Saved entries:
---------------

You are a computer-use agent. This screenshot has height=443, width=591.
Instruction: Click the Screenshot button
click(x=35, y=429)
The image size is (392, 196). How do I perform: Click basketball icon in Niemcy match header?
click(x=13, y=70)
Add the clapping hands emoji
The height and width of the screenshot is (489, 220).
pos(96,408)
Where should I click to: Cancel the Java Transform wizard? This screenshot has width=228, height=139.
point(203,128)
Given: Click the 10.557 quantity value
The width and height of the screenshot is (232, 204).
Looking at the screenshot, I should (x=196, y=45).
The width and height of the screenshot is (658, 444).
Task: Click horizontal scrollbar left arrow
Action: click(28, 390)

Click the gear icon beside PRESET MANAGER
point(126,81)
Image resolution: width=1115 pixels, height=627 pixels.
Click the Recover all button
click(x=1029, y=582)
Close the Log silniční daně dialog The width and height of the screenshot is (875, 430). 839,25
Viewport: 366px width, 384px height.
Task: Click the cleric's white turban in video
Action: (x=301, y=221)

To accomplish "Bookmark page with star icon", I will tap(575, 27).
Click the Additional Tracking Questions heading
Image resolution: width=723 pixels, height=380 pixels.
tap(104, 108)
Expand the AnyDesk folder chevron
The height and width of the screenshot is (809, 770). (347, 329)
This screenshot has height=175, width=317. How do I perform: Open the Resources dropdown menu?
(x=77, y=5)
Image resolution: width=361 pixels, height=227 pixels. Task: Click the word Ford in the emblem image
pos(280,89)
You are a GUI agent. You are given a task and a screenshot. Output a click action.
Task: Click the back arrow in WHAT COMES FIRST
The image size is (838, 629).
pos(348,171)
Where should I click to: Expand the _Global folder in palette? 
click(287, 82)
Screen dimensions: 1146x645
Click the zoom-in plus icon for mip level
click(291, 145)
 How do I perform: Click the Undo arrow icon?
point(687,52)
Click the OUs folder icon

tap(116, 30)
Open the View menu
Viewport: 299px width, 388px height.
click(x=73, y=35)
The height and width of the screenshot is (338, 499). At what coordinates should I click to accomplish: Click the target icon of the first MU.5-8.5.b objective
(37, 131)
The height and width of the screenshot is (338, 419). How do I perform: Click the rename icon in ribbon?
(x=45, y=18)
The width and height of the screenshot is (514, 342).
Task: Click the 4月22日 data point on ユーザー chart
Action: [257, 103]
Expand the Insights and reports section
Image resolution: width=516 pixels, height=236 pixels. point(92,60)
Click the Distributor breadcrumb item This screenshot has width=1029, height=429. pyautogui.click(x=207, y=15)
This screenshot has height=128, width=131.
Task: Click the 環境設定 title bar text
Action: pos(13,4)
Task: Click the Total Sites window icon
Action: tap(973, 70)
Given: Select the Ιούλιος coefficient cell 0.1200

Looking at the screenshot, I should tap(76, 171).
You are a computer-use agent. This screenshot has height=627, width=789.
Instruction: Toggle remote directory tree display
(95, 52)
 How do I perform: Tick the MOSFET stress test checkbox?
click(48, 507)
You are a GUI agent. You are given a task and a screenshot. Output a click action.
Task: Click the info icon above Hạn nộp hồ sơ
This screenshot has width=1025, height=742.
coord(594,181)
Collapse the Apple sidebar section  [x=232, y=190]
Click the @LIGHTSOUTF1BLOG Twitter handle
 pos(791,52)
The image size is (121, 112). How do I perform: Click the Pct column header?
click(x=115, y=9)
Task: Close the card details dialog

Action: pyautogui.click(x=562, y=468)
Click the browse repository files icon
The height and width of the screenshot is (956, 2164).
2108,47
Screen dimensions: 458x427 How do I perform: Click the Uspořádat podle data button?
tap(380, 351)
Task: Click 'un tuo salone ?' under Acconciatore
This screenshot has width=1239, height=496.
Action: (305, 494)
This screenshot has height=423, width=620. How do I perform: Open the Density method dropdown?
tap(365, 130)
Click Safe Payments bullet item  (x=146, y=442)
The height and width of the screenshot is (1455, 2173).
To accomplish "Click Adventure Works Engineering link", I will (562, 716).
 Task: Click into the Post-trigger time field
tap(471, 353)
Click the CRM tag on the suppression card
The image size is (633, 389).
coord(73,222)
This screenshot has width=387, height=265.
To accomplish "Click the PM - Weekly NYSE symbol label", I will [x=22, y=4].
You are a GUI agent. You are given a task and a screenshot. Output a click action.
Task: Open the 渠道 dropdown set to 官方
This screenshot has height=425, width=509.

---------------

* **YOUR GOAL**
Would you give the data above again, exactly as written?

* **SOLUTION FOR THIS EXERCISE**
You are a computer-use agent. This screenshot has height=443, width=591.
Instruction: Click the Screenshot button
click(x=35, y=429)
The image size is (392, 196). How do I perform: Click basketball icon in Niemcy match header?
click(x=13, y=70)
Add the clapping hands emoji
The height and width of the screenshot is (489, 220).
pos(96,408)
Where should I click to: Cancel the Java Transform wizard? This screenshot has width=228, height=139.
point(203,128)
Given: Click the 10.557 quantity value
The width and height of the screenshot is (232, 204).
Looking at the screenshot, I should (x=196, y=45).
The width and height of the screenshot is (658, 444).
Task: Click horizontal scrollbar left arrow
Action: click(28, 390)

Click the gear icon beside PRESET MANAGER
point(126,81)
Image resolution: width=1115 pixels, height=627 pixels.
Click the Recover all button
click(x=1029, y=582)
Close the Log silniční daně dialog The width and height of the screenshot is (875, 430). 839,25
Viewport: 366px width, 384px height.
Task: Click the cleric's white turban in video
Action: (x=301, y=221)

To accomplish "Bookmark page with star icon", I will tap(575, 27).
Click the Additional Tracking Questions heading
Image resolution: width=723 pixels, height=380 pixels.
tap(104, 108)
Expand the AnyDesk folder chevron
The height and width of the screenshot is (809, 770). (347, 329)
This screenshot has height=175, width=317. How do I perform: Open the Resources dropdown menu?
(x=77, y=5)
Image resolution: width=361 pixels, height=227 pixels. Task: Click the word Ford in the emblem image
pos(280,89)
You are a GUI agent. You are given a task and a screenshot. Output a click action.
Task: Click the back arrow in WHAT COMES FIRST
The image size is (838, 629).
pos(348,171)
Where should I click to: Expand the _Global folder in palette? 
click(287, 82)
Screen dimensions: 1146x645
Click the zoom-in plus icon for mip level
click(291, 145)
 How do I perform: Click the Undo arrow icon?
point(687,52)
Click the OUs folder icon

tap(116, 30)
Open the View menu
Viewport: 299px width, 388px height.
click(x=73, y=35)
The height and width of the screenshot is (338, 499). At what coordinates should I click to accomplish: Click the target icon of the first MU.5-8.5.b objective
(37, 131)
The height and width of the screenshot is (338, 419). How do I perform: Click the rename icon in ribbon?
(x=45, y=18)
The width and height of the screenshot is (514, 342).
Task: Click the 4月22日 data point on ユーザー chart
Action: [257, 103]
Expand the Insights and reports section
Image resolution: width=516 pixels, height=236 pixels. point(92,60)
Click the Distributor breadcrumb item This screenshot has width=1029, height=429. pyautogui.click(x=207, y=15)
This screenshot has height=128, width=131.
Task: Click the 環境設定 title bar text
Action: pos(13,4)
Task: Click the Total Sites window icon
Action: tap(973, 70)
Given: Select the Ιούλιος coefficient cell 0.1200

Looking at the screenshot, I should tap(76, 171).
You are a computer-use agent. This screenshot has height=627, width=789.
Instruction: Toggle remote directory tree display
(95, 52)
 How do I perform: Tick the MOSFET stress test checkbox?
click(48, 507)
You are a GUI agent. You are given a task and a screenshot. Output a click action.
Task: Click the info icon above Hạn nộp hồ sơ
This screenshot has width=1025, height=742.
coord(594,181)
Collapse the Apple sidebar section  [x=232, y=190]
Click the @LIGHTSOUTF1BLOG Twitter handle
 pos(791,52)
The image size is (121, 112). How do I perform: Click the Pct column header?
click(x=115, y=9)
Task: Close the card details dialog

Action: pyautogui.click(x=562, y=468)
Click the browse repository files icon
The height and width of the screenshot is (956, 2164).
2108,47
Screen dimensions: 458x427 How do I perform: Click the Uspořádat podle data button?
tap(380, 351)
Task: Click 'un tuo salone ?' under Acconciatore
This screenshot has width=1239, height=496.
Action: (305, 494)
This screenshot has height=423, width=620. How do I perform: Open the Density method dropdown?
tap(365, 130)
Click Safe Payments bullet item  (x=146, y=442)
The height and width of the screenshot is (1455, 2173).
To accomplish "Click Adventure Works Engineering link", I will (562, 716).
 Task: Click into the Post-trigger time field
tap(471, 353)
Click the CRM tag on the suppression card
The image size is (633, 389).
coord(73,222)
This screenshot has width=387, height=265.
To accomplish "Click the PM - Weekly NYSE symbol label", I will [x=22, y=4].
You are a GUI agent. You are given a task and a screenshot. Output a click action.
Task: Open the 渠道 dropdown set to 官方
This screenshot has height=425, width=509.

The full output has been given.